Material provided:

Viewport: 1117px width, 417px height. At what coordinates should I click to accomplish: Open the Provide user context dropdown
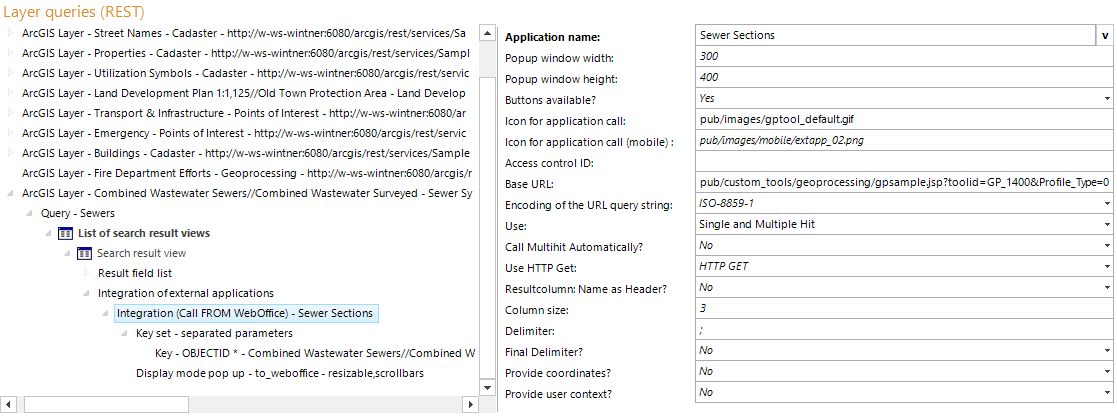pyautogui.click(x=1107, y=393)
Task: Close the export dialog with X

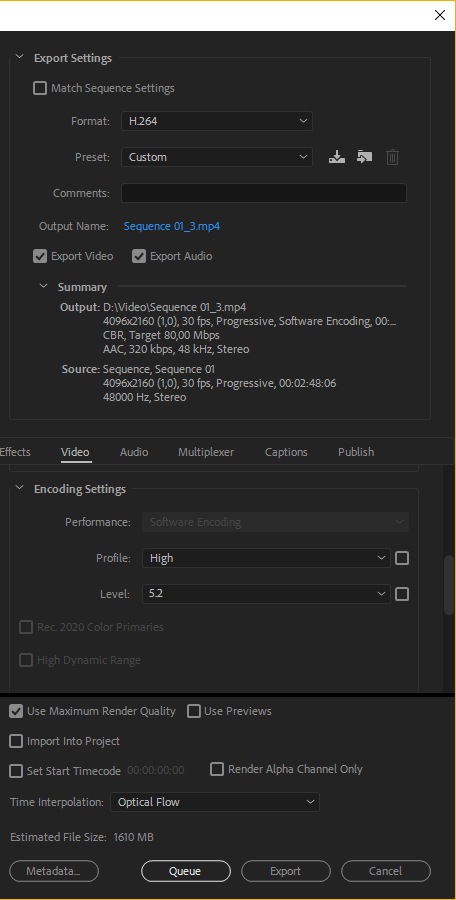Action: click(x=440, y=15)
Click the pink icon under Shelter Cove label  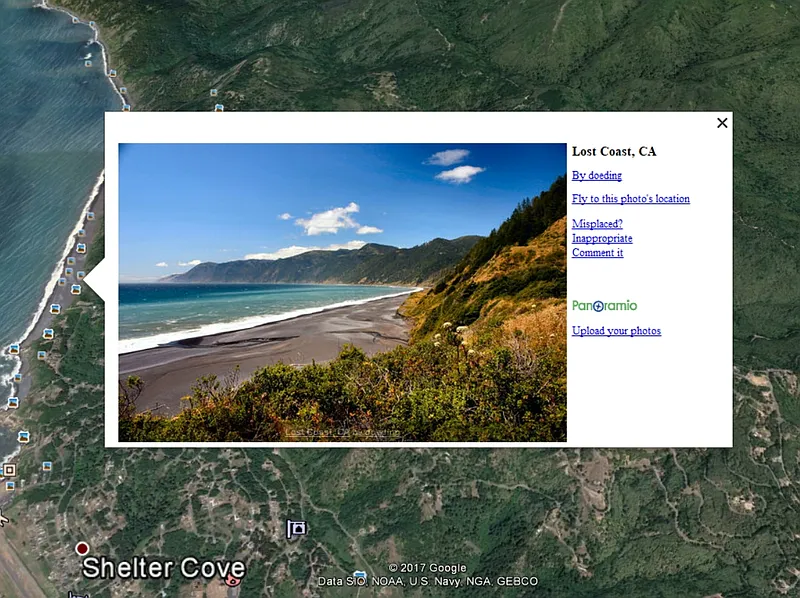[x=233, y=580]
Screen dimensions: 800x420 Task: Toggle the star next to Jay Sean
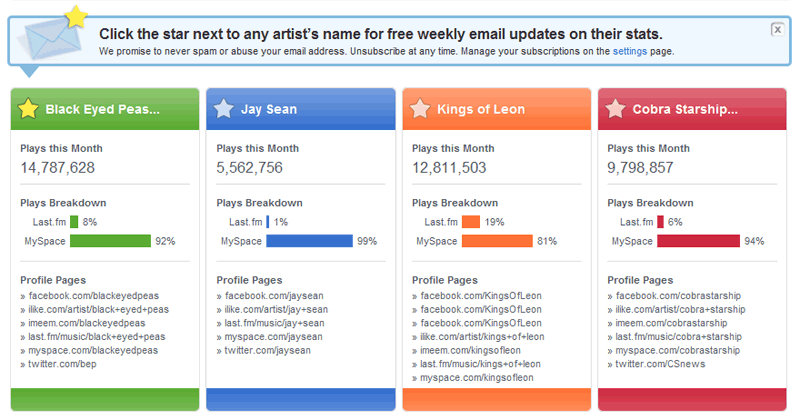224,109
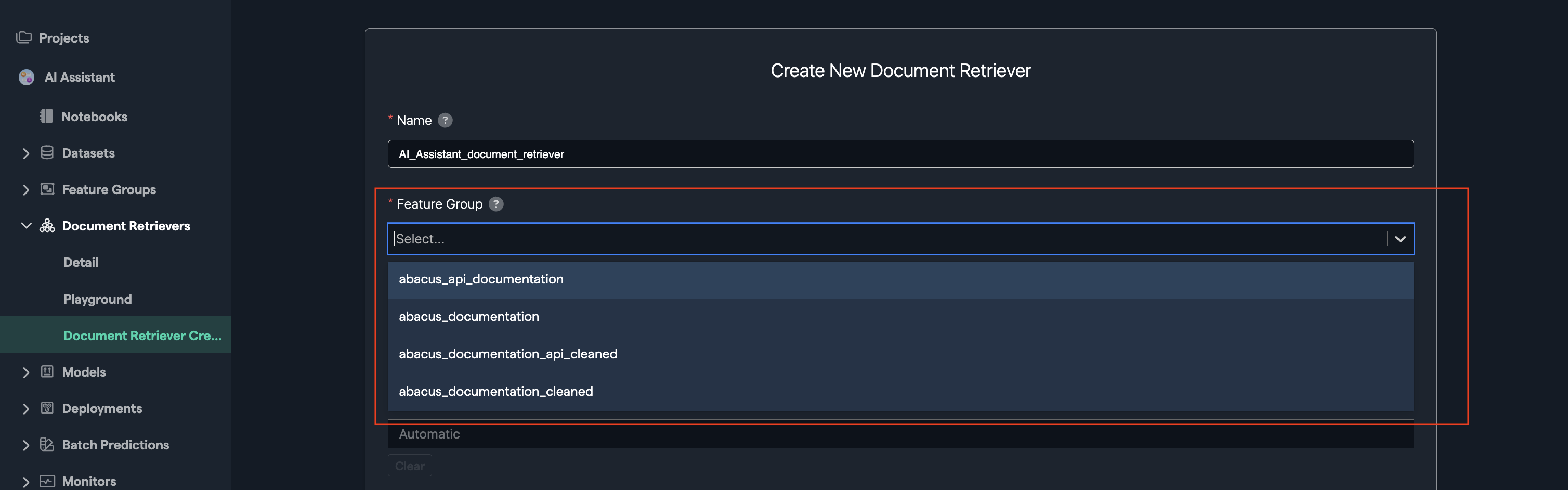Open the Playground page
The height and width of the screenshot is (490, 1568).
pos(97,300)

What to do:
Each line from the one that contains "Screen dimensions: 800x420" to the end of the listing must be quoted exactly; no other line and no picture belongs in the copy.

Answer to this exercise:
Screen dimensions: 800x420 Task: Toggle the star next to Jay Sean
224,109
Open the Playground page
The height and width of the screenshot is (490, 1568).
pos(97,300)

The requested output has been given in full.